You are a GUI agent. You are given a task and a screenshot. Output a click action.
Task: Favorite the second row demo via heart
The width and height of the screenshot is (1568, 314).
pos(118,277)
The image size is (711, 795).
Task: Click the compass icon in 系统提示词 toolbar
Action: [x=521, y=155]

--------------------------------------------------

About this task:
The records above must be transcribed line for line, exactly.

Result of this exercise:
You are a GUI agent. You are given a task and a screenshot. Output a click action.
Task: Favorite the second row demo via heart
The width and height of the screenshot is (1568, 314).
pos(118,277)
The image size is (711, 795).
Task: Click the compass icon in 系统提示词 toolbar
Action: [x=521, y=155]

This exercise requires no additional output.